◆ **Source**
○ ○ ○ ○ ○ ○ ○

- First appearance: Animal Farm
- Last appearance: Animal Farm (Only Appearance)
- Created by: George Orwell
- Voiced by: Maurice Denham (1954 film) Paul Scofield (1999 film) Woody Harrelson (2025 film)

In-universe information
- Nickname: Boxer
- Species: Horse
- Gender: Male
- Occupation: Laborer at Animal Farm (before death)

= Boxer (Animal Farm) =

Cart horse from the novella Animal Farm

Boxer is a character from George Orwell's 1945 novella Animal Farm, who is shown as the farm's dedicated and loyal labourer. The cart-horse Boxer serves as an allegory for the Russian working-class who helped to oust Tsar Nicholas II and establish the Soviet Union, but were eventually betrayed by the government under Joseph Stalin.

He is described as "faithful"; and he believes any problem can be solved if he works harder. David Low used a cart horse as a symbol for the T.U.C. in cartoons for many years before Orwell began to write Animal Farm.

○ ○ ○ ○ ○ ○ ○

◆ **Information provided**
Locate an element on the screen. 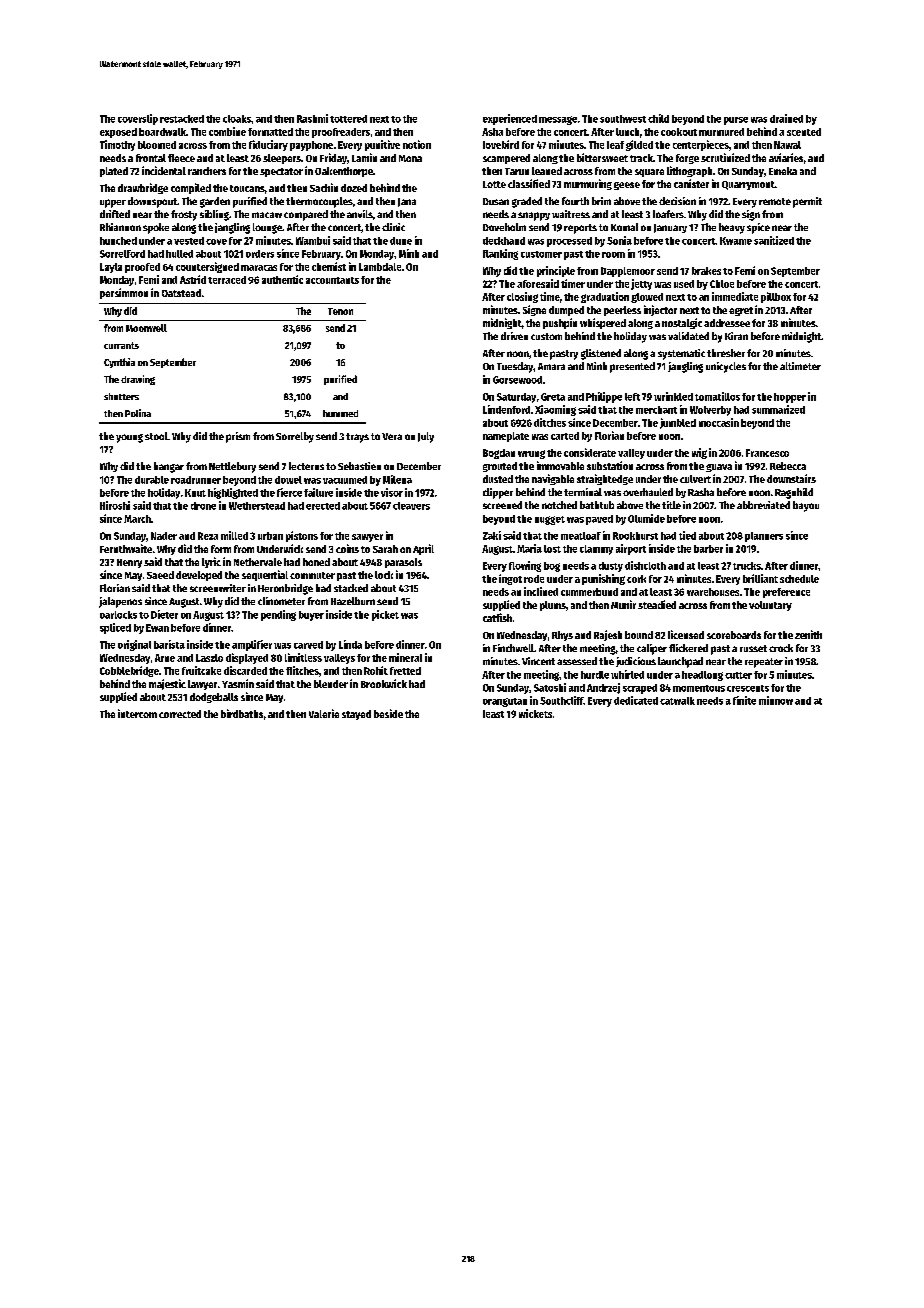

○ ○ ○ ○ ○ ○ ○

◆ **Job A**
Copy the passage from the Boxer article, starting with "Boxer is a character" and going on through "write Animal Farm.".
◆ **Job B**
Continue the article on Boxer, the cart horse from Animal Farm, from its last sentence.

◆ **Answer A**
Boxer is a character from George Orwell's 1945 novella Animal Farm, who is shown as the farm's dedicated and loyal labourer. The cart-horse Boxer serves as an allegory for the Russian working-class who helped to oust Tsar Nicholas II and establish the Soviet Union, but were eventually betrayed by the government under Joseph Stalin.

He is described as "faithful"; and he believes any problem can be solved if he works harder. David Low used a cart horse as a symbol for the T.U.C. in cartoons for many years before Orwell began to write Animal Farm.

◆ **Answer B**
Boxer can only remember four letters of the alphabet at a time but sees the importance of education, aspiring to learn the rest of the alphabet during his retirement. Boxer is a loyal supporter of Napoleon. Boxer listens to everything the self-appointed ruler of the farm says and assumes that everything Napoleon tells the farm animals is true, hence "Napoleon is always right".

Boxer's strength plays a huge part in keeping Animal Farm together prior to his death: the rest of the animals trusted in it to keep their spirits high during the long and hard laborious winters. Boxer was the only close friend of Benjamin, the cynical donkey.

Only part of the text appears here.